[LISTED ENTRIES]
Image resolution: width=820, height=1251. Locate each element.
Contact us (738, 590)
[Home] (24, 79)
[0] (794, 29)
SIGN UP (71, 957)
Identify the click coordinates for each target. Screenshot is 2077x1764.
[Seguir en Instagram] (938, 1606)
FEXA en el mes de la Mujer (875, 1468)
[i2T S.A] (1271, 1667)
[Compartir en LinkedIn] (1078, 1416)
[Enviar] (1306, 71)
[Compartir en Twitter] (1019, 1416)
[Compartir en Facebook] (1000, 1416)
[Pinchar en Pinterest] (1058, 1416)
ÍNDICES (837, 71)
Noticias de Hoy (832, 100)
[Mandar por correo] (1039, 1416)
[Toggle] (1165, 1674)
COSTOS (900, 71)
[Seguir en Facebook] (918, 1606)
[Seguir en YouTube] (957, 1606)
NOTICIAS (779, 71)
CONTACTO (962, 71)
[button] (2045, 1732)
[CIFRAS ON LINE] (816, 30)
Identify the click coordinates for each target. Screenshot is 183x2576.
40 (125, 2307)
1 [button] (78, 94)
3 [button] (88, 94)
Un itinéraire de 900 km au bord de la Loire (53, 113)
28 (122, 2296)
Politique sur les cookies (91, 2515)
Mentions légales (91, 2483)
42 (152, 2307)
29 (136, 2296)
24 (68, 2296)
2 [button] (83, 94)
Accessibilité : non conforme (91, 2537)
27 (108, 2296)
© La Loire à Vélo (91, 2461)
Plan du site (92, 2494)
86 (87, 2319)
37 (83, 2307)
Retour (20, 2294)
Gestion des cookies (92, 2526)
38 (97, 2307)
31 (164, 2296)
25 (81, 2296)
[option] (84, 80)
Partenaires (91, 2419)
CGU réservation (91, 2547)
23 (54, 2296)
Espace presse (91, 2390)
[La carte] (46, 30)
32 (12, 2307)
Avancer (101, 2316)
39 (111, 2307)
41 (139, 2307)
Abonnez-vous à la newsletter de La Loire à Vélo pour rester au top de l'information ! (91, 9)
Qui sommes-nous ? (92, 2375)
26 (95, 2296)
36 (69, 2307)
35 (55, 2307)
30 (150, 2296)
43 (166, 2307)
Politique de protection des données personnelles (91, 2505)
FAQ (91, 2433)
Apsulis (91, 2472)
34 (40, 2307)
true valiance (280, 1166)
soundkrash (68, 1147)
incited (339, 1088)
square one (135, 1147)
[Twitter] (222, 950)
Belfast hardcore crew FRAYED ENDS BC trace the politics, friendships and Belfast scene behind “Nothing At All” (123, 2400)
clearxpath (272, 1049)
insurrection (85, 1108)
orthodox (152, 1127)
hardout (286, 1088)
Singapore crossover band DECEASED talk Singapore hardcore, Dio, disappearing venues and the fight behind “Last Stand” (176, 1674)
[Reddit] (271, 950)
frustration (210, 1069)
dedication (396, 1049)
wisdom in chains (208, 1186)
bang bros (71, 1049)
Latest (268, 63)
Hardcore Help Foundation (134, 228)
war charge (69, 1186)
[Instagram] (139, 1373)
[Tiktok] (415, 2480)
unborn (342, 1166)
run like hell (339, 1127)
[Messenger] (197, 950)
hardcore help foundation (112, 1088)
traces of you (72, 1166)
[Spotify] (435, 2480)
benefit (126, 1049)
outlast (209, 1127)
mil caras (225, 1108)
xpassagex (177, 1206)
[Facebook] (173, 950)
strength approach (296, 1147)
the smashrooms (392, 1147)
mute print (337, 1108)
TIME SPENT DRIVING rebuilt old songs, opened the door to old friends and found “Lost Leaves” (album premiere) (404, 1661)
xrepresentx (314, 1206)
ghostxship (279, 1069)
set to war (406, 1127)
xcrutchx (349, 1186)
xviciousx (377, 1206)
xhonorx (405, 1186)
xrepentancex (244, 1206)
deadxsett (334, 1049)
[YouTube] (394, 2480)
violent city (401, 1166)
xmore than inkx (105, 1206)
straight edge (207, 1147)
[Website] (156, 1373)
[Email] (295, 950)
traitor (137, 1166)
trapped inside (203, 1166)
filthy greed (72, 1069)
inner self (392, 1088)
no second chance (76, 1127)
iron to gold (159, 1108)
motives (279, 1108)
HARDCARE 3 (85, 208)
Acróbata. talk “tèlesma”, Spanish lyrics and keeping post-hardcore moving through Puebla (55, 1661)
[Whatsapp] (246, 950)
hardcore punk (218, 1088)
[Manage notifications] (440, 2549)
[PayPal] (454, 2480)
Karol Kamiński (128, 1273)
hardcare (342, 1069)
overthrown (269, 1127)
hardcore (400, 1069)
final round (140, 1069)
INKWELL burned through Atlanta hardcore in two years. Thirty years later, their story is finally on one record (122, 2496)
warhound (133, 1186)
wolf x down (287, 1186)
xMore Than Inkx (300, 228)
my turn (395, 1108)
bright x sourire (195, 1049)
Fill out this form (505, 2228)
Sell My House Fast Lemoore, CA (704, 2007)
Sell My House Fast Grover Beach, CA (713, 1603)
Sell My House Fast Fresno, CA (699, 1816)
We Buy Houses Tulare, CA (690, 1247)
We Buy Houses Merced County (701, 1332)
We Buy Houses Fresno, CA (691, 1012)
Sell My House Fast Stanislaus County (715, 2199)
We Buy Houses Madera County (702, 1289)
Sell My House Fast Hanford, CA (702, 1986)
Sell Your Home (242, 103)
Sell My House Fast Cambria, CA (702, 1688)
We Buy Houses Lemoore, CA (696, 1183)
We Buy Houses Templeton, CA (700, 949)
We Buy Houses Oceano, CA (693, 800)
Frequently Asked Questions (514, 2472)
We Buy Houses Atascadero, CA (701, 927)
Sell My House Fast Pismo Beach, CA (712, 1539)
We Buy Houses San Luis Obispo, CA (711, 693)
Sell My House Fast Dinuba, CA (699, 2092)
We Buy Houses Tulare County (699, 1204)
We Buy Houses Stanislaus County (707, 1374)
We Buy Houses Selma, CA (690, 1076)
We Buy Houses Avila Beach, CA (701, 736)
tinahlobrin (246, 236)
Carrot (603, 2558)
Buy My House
[/LISTED ENTRIES]
- EXERCISE OBJECTIVE
Repeat the whole of the data verbatim, as it reads above.

- ANSWER BOX
Image resolution: width=820, height=1251. Locate each element.
Contact us (738, 590)
[Home] (24, 79)
[0] (794, 29)
SIGN UP (71, 957)
Identify the click coordinates for each target. Screenshot is 2077x1764.
[Seguir en Instagram] (938, 1606)
FEXA en el mes de la Mujer (875, 1468)
[i2T S.A] (1271, 1667)
[Compartir en LinkedIn] (1078, 1416)
[Enviar] (1306, 71)
[Compartir en Twitter] (1019, 1416)
[Compartir en Facebook] (1000, 1416)
[Pinchar en Pinterest] (1058, 1416)
ÍNDICES (837, 71)
Noticias de Hoy (832, 100)
[Mandar por correo] (1039, 1416)
[Toggle] (1165, 1674)
COSTOS (900, 71)
[Seguir en Facebook] (918, 1606)
[Seguir en YouTube] (957, 1606)
NOTICIAS (779, 71)
CONTACTO (962, 71)
[button] (2045, 1732)
[CIFRAS ON LINE] (816, 30)
Identify the click coordinates for each target. Screenshot is 183x2576.
40 (125, 2307)
1 [button] (78, 94)
3 [button] (88, 94)
Un itinéraire de 900 km au bord de la Loire (53, 113)
28 (122, 2296)
Politique sur les cookies (91, 2515)
Mentions légales (91, 2483)
42 (152, 2307)
29 (136, 2296)
24 (68, 2296)
2 [button] (83, 94)
Accessibilité : non conforme (91, 2537)
27 (108, 2296)
© La Loire à Vélo (91, 2461)
Plan du site (92, 2494)
86 (87, 2319)
37 (83, 2307)
Retour (20, 2294)
Gestion des cookies (92, 2526)
38 (97, 2307)
31 (164, 2296)
25 (81, 2296)
[option] (84, 80)
Partenaires (91, 2419)
CGU réservation (91, 2547)
23 (54, 2296)
Espace presse (91, 2390)
[La carte] (46, 30)
32 (12, 2307)
Avancer (101, 2316)
39 (111, 2307)
41 (139, 2307)
Abonnez-vous à la newsletter de La Loire à Vélo pour rester au top de l'information ! (91, 9)
Qui sommes-nous ? (92, 2375)
26 (95, 2296)
36 (69, 2307)
35 (55, 2307)
30 (150, 2296)
43 (166, 2307)
Politique de protection des données personnelles (91, 2505)
FAQ (91, 2433)
Apsulis (91, 2472)
34 (40, 2307)
true valiance (280, 1166)
soundkrash (68, 1147)
incited (339, 1088)
square one (135, 1147)
[Twitter] (222, 950)
Belfast hardcore crew FRAYED ENDS BC trace the politics, friendships and Belfast scene behind “Nothing At All” (123, 2400)
clearxpath (272, 1049)
insurrection (85, 1108)
orthodox (152, 1127)
hardout (286, 1088)
Singapore crossover band DECEASED talk Singapore hardcore, Dio, disappearing venues and the fight behind “Last Stand” (176, 1674)
[Reddit] (271, 950)
frustration (210, 1069)
dedication (396, 1049)
wisdom in chains (208, 1186)
bang bros (71, 1049)
Latest (268, 63)
Hardcore Help Foundation (134, 228)
war charge (69, 1186)
[Instagram] (139, 1373)
[Tiktok] (415, 2480)
unborn (342, 1166)
run like hell (339, 1127)
[Messenger] (197, 950)
hardcore help foundation (112, 1088)
traces of you (72, 1166)
[Spotify] (435, 2480)
benefit (126, 1049)
outlast (209, 1127)
mil caras (225, 1108)
xpassagex (177, 1206)
[Facebook] (173, 950)
strength approach (296, 1147)
the smashrooms (392, 1147)
mute print (337, 1108)
TIME SPENT DRIVING rebuilt old songs, opened the door to old friends and found “Lost Leaves” (album premiere) (404, 1661)
xrepresentx (314, 1206)
ghostxship (279, 1069)
set to war (406, 1127)
xcrutchx (349, 1186)
xviciousx (377, 1206)
xhonorx (405, 1186)
xrepentancex (244, 1206)
deadxsett (334, 1049)
[YouTube] (394, 2480)
violent city (401, 1166)
xmore than inkx (105, 1206)
straight edge (207, 1147)
[Website] (156, 1373)
[Email] (295, 950)
traitor (137, 1166)
trapped inside (203, 1166)
filthy greed (72, 1069)
inner self (392, 1088)
no second chance (76, 1127)
iron to gold (159, 1108)
motives (279, 1108)
HARDCARE 3 (85, 208)
Acróbata. talk “tèlesma”, Spanish lyrics and keeping post-hardcore moving through Puebla (55, 1661)
[Whatsapp] (246, 950)
hardcore punk (218, 1088)
[Manage notifications] (440, 2549)
[PayPal] (454, 2480)
Karol Kamiński (128, 1273)
hardcare (342, 1069)
overthrown (269, 1127)
hardcore (400, 1069)
final round (140, 1069)
INKWELL burned through Atlanta hardcore in two years. Thirty years later, their story is finally on one record (122, 2496)
warhound (133, 1186)
wolf x down (287, 1186)
xMore Than Inkx (300, 228)
my turn (395, 1108)
bright x sourire (195, 1049)
Fill out this form (505, 2228)
Sell My House Fast Lemoore, CA (704, 2007)
Sell My House Fast Grover Beach, CA (713, 1603)
Sell My House Fast Fresno, CA (699, 1816)
We Buy Houses Tulare, CA (690, 1247)
We Buy Houses Merced County (701, 1332)
We Buy Houses Fresno, CA (691, 1012)
Sell My House Fast Stanislaus County (715, 2199)
We Buy Houses Madera County (702, 1289)
Sell My House Fast Hanford, CA (702, 1986)
Sell Your Home (242, 103)
Sell My House Fast Cambria, CA (702, 1688)
We Buy Houses Lemoore, CA (696, 1183)
We Buy Houses Templeton, CA (700, 949)
We Buy Houses Oceano, CA (693, 800)
Frequently Asked Questions (514, 2472)
We Buy Houses Atascadero, CA (701, 927)
Sell My House Fast Pismo Beach, CA (712, 1539)
We Buy Houses San Luis Obispo, CA (711, 693)
Sell My House Fast Dinuba, CA (699, 2092)
We Buy Houses Tulare County (699, 1204)
We Buy Houses Stanislaus County (707, 1374)
We Buy Houses Selma, CA (690, 1076)
We Buy Houses Avila Beach, CA (701, 736)
tinahlobrin (246, 236)
Carrot (603, 2558)
Buy My House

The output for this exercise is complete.